To the Editor:
The validity of the pergola petitioners is not simply about a subjective disageement. It is about a respect for this town’s establishment of a Design Control District and its inception of regulations to protect this small, historic area. It is also about maintaining trust in, and respect for, the integrity of our many town officials and board members to which I belong. No one is minimizing the importance of other current public issues and I agree that we should face them with equal enthusiasm. But neither should we be minimizing the validity of the petitioners’ above concerns.
Mistakes were made by all parties. It was a mistake for the townspeople to not weigh in until the pergola was half constructed and did not exactly resemble the plans they had seen. It was a mistake for the DRB and the zoning administrator to neglect to refer to the Design Control District Regulations (admittedly) for the approval process, noting that the pergola was not a “building.”
It was a mistake for the beautification committee to convince us to wait until the pergola’s construction was finished and then until Town Meeting to voice concerns, when it should have informed us of an appeal period. It was a mistake at Town Meeting for the beautification committee and others to once again persuade us to wait until the park was completed before resolving the pergola issue, and for them to now interpret that decision as a relinquishing of any further discussion of the matter.
Yes, mistakes were made. It is time now to admit them, and to stop with the rumors and false assumptions, the marginalization, and the excuses on both sides. Our disagreements should be resolved by using facts and proper protocol, with diplomacy, not ignorance.
Fortunately, our government has it checks and balances. It is too late for approvals to be denied and it is too late for the people to appeal. But it is not too late to establish an Australian Ballot vote to peacefully settle the matter once and for all. And the decision to follow that route just may by the result of the yet-to-be discussion yet to take place with the selectboard at the August 5 meeting, unless a better solution is proposed.
Respectfully submitted,
Laraine Morrow
Wilmington
None of it has anything to do with the pergola per se.
And with all due respect to you, Mrs. Morrow, as you point out, the matter has already been settled. I suggest you and the other malcontents get on with your lives, perhaps contributing to the community rather than sowing more discontent.
And let me get this straight - you want the town to make up a special election process so that you may have extra-special consideration of your extra-special sense of entitlement?
The larger community are all so tired of the time (and now money) wasting; one wonders what your next step after some failed "australian" ballot would be anyway. We all know some people can be very tenacious when they don't get their way.
"It was a mistake for the DRB and the zoning administrator to neglect to refer to the Design Control District Regulations (admittedly) for the approval process, noting that the pergola was not a “building."

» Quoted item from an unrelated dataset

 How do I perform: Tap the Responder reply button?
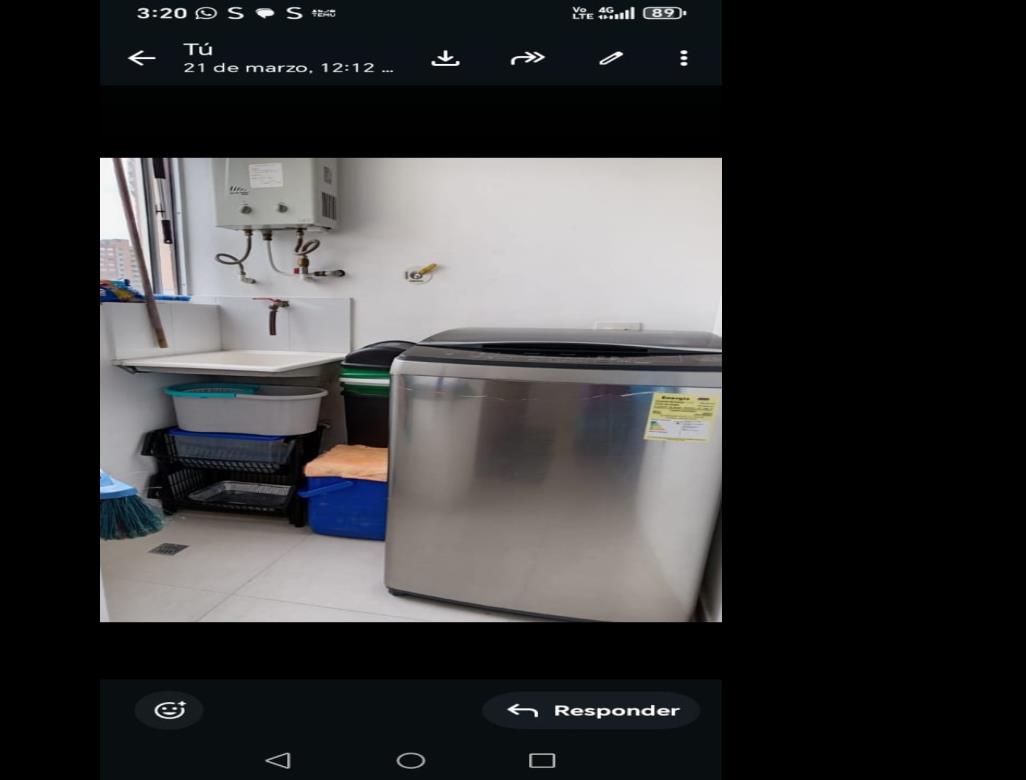pos(592,710)
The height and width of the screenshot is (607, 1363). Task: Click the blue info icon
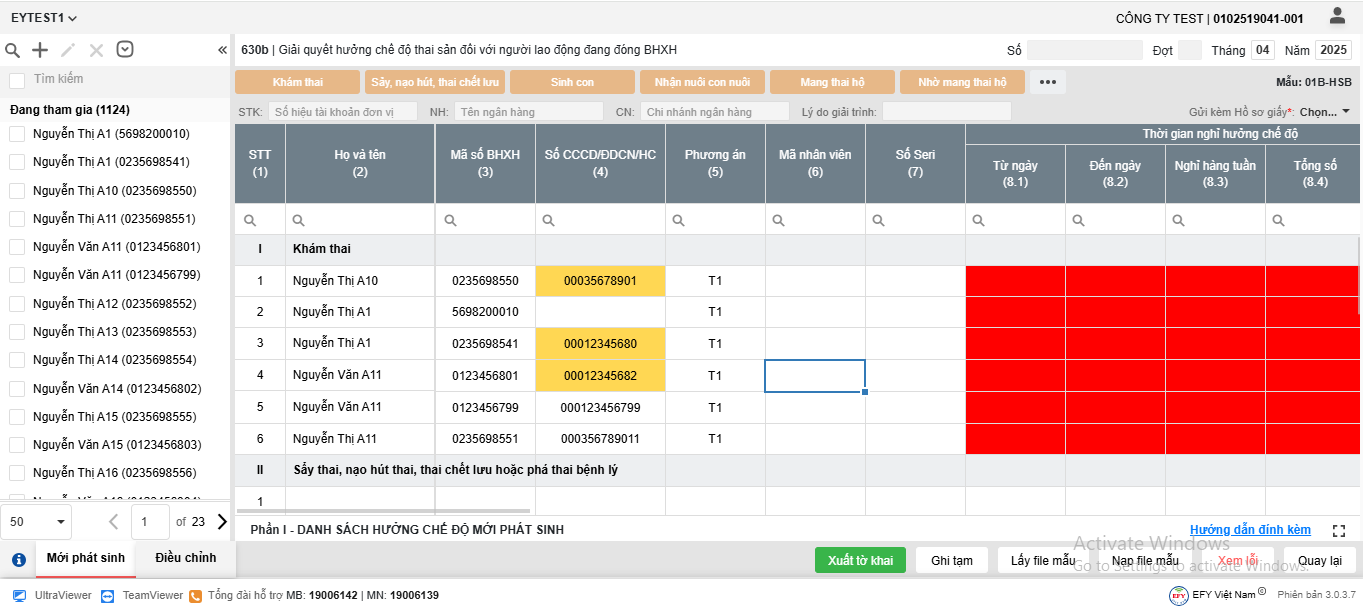(x=18, y=560)
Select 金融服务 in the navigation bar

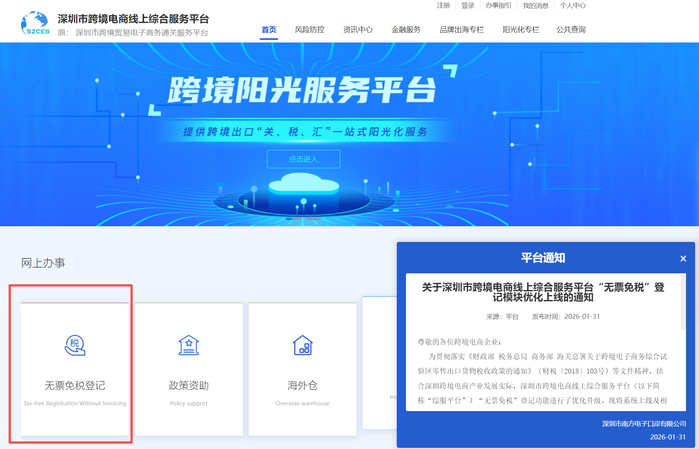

Is the letter writer serious? Has she looked at the DRB decision, which is online? The one that specifically refers to the Design Control Regulations? The one that "notes" that the pergola is NOT considered a building under the very specific definitions in the Design Control Regulations?
I think the biggest mistake is letting the "anti-pergolists" keep making absurd claims that don't meet the test of fact. Read the Design Control Regulations! Read the DRB decsion!
This whole things boils down to nothing more than peoples' petty personal and political issues. It has nothing to do with the pergola or with any vision, real or imagined, of Wilmington's village - which, by the way, includes a wide variety of architectural styles, not just "ye olde New England."
We need to get some perspective people. Could we please just stop for a moment and acknowledge that there are much bigger issues impacting Wilmington.
While pergola protesters are busily exhausting time, effort and moral of both the town and an extremely productive group of volunteers - on what truly boils down to an aesthetics issue - real problems that impact our lives and our children's lives are continuing to go unaddressed. How do you justify this?
It's time to decide Wilmington - do we just want to tear people and things down until we've sucked all the life and spirit out of the declining number of hardy souls that live here, or do we want to build things and people up and inspire new energy and effort where we live?
Imagine if we could get 250 people to work on the valley trail or the river walk
Or 250 people working on a solution to the parking garage
Or 250 people to volunteer for the facilities committee
Or 250 people to create a space for teens
Or 250 people to lobby the state for tax reform
Ask yourselves - if you're successful - will you have accomplished anything worthwhile for our community?
We simply don't have time to waste on a slightly different view.